In April 1926 he began working for the Sarawak Civil Service as a surveyor in the British protectorate northern part of the island of Borneo. Later that year he became Assistant Superintendent of Surveys and from November 1928 to June 1929 was Acting Superintendent of Surveys. Between May and December 1930 he was on furlough and visited England, sailing there from Calcutta.
Back in Sarawak he became Assistant Superintendent of Surveys, 2nd Division in January 1931 and for a period from April to November 1932 was Acting Superintendent of Surveys once more. In May 1933 he was Assistant Superintendent of Surveys, 1st Division.
Waldo HARNACK, Second Lieutenant, General List seconded to 2nd Battalion, 15th Punjab Regiment
Murdered in Dutch Borneo. Aged 37
Waldo had a second period of furlough from April to October 1935 and once again returned to England, returning afterwards to Sarawak via Singapore. From November 1935 to June 1936 he was Acting Superintendent of Lands & Surveys, a role he covered again from April 1937 to May 1938.
Between September 1938 and April 1939 he had a third period of furlough and during this period, on 1st November 1938, he married Kathleen Margaret Harvey at St. Margaret's Church, Rochester, Kent. His bride was the elder daughter of Mr. and Mrs. H. B. Harvey of Rochester.
In May 1939 he became Acting Superintendent of Lands & Surveys and from May 1940 took up that position on a permanent basis.
During the Second World War Waldo served as a Second Lieutenant, on the General List seconded to 2nd Battalion of the 15th Punjab Regiment, the principle unit in the Sarawak Force, for whom he was the Intelligence Officer fighting against the Japanese.

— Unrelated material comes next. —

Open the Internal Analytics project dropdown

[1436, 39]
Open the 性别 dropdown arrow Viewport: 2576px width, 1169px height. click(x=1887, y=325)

On 19th September 1940 Waldo and Kathleen had a son, born in Kuching. Sarawak, who survived only a few hours.
Waldo was recommended for a Military Cross for bravery in action at Sampit on 7th March 1942 and was also mentioned in despatches. He was murdered by villagers in Dutch Borneo on 20th March 1942, aged 37, as he attempted to march back to Sarawak. He has no known grave.
Waldo left an estate valued at £2,006 15s. 9d. with probate granted to The Chartered Bank of India Australia and China.
Waldo's mother died in 1943. A Chelmsford newspaper reported:
"ORGANIST BEREAVED.—The funeral of Mrs. Emma Harnack, wife of Mr. F. W. Harnack, Springfield Road, took place on Wednesday. Mr. and Mrs. Harnack have lived in Springfield for 40 years. Mr. Harnack was up to recently organist at All Saints' Church. Their son, who was in Borneo, has not been heard of since the Japanese invasion."
Waldo is commemorated on King Edward VI's Grammar School’s War Memorial, Springfield War Memorial, the memorial to the officers of the Sarawak Civil Service who died from 1941-45 in Sheepstor Parish Church on Dartmoor, and the Singapore Memorial. Confirmation of his death was not to reach home until March 1946.
At the time of confirmation of his death Waldo’s father was living at 95 Springfield Road (later renumbered as 413).
Waldo's widow remarried in Surrey in 1953 and died in Sussex in 1998.